A small blog post on something I learned today and could not find that easy on the internet. Apparently you can use parts of the service-connection added an AzureCli Task as variables in your script. For your time sakes, this is the summary and not the entire process that took way to long 🙂
Symptoms
Today I noticed a small thing in a YAML script, so down the rabbit hole, I went.
- task: AzureCLI@1
displayName: 'Executing Script'
inputs:
azureSubscription: ${{ parameters.armServiceConnection }}
scriptLocation: inlineScript
inlineScript: |
echo "about to run docker"
docker login -u $servicePrincipalId -p $servicePrincipalKey ${{ parameters.Registry }}
Strange thing is that I know where the parameters.armServiceConnection
comes from, but the $servicePrincipalId and $servicePrincipalKey are not defined. Neither passed as a parameter and not as a pipeline variable, so where does it come from?
Analyzing
When I enabled diagnostic logging (system.debug=true
) I noticed the following
##[debug]loading ENDPOINT_AUTH_XXX
##[debug]loading ENDPOINT_AUTH_SCHEME_XXX
##[debug]loading ENDPOINT_AUTH_PARAMETER_XXX_TENANTID
##[debug]loading ENDPOINT_AUTH_PARAMETER_XXX_SERVICEPRINCIPALID
##[debug]loading ENDPOINT_AUTH_PARAMETER_XXX_AUTHENTICATIONTYPE
##[debug]loading ENDPOINT_AUTH_PARAMETER_XXX_SERVICEPRINCIPALKEY
##[debug]loading ENDPOINT_AUTH_SYSTEMVSSCONNECTION
##[debug]loading ENDPOINT_AUTH_SCHEME_SYSTEMVSSCONNECTION
##[debug]loading ENDPOINT_AUTH_PARAMETER_SYSTEMVSSCONNECTION_ACCESSTOKEN
This looks like what I am looking for. Let’s try something, create a new YAML file from the default pipeline template and add the AzureCli Task and try and print the variables.
- task: AzureCLI@2
inputs:
azureSubscription: 'MySubscription'
scriptType: 'bash'
scriptLocation: 'inlineScript'
inlineScript: |
echo "about to run docker"
echo "$servicePrincipalId"
echo "$servicePrincipalKey"
echo "bam $myspecialikke endbam"
addSpnToEnvironment: true
The result from running is as I expected, the $servicePrincipalId is being filled by the Task and are replaced by ***, while my not declared variable $myspecialikke is just left blank.
/bin/bash /home/vsts/work/_temp/azureclitaskscript1576568890277.sh
about to run docker
***
***
bam endbam
Conclusion
Of course, we don’t read any instruction manual, because that would be too easy.

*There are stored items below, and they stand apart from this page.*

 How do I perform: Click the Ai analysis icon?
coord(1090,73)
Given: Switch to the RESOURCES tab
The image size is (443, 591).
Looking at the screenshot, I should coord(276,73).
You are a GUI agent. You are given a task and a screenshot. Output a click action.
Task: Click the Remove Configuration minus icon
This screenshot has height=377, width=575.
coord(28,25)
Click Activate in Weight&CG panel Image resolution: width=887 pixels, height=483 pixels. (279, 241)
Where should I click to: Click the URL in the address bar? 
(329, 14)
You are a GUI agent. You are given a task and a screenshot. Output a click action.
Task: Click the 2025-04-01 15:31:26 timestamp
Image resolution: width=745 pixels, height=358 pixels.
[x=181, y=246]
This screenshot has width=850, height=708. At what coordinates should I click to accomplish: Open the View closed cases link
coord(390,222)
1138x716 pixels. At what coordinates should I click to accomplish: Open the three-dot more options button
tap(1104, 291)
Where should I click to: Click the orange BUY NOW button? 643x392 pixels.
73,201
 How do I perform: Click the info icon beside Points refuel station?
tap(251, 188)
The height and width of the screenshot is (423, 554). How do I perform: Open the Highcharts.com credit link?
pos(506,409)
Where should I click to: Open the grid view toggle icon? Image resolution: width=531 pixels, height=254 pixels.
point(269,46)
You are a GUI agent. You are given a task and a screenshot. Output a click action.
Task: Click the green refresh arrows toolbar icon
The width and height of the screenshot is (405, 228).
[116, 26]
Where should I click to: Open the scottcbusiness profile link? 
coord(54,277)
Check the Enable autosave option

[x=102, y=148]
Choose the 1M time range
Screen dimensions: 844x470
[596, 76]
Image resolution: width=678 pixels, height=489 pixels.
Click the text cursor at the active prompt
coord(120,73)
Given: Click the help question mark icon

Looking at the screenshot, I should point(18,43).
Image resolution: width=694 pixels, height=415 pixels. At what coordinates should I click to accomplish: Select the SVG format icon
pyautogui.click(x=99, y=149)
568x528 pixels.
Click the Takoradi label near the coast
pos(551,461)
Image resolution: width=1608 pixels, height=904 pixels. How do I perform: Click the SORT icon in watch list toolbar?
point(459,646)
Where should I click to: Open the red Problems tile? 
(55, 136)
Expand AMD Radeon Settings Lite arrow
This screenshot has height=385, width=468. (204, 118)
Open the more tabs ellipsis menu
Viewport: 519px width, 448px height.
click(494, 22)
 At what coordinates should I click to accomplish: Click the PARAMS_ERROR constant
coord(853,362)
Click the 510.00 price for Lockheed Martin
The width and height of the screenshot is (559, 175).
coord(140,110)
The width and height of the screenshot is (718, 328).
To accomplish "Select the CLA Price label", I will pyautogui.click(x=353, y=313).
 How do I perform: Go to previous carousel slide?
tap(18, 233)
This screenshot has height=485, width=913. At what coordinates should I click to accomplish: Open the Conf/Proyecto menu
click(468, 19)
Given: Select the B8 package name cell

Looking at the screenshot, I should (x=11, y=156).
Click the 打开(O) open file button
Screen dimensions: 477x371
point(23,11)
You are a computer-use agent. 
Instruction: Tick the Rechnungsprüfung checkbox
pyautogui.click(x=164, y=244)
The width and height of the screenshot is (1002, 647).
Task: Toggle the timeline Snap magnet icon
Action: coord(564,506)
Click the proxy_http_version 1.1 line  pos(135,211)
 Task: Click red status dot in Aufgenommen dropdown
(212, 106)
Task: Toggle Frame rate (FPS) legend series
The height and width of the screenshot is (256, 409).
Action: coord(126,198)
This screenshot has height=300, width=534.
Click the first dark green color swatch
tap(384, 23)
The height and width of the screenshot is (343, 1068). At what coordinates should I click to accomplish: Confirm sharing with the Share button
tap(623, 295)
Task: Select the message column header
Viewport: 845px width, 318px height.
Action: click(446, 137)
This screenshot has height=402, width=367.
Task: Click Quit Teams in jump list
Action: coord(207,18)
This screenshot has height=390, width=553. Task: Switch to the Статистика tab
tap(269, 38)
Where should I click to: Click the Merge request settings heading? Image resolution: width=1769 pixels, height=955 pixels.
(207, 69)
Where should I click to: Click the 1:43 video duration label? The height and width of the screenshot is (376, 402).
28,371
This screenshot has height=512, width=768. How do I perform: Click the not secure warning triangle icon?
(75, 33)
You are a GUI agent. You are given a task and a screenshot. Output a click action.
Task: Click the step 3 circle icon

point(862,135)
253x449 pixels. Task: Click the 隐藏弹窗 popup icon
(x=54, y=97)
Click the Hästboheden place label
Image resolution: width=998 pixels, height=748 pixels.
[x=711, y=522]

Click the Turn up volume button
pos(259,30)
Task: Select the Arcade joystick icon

Diving directly into troubleshooting modus and analyzing how things work is our prime response.
When writing this blog I wanted to reference the task in GitHub and noticed the .md file.

Still think this is a cool way to re-use your service connection instead of passing 3 more variables into your pipeline. Though it was a little obscure when I noticed the YAML the first time.
Sometimes just being familiar with the Tasks and RTFM can save a lot of time and a simple line of comments could have saved me a lot of time.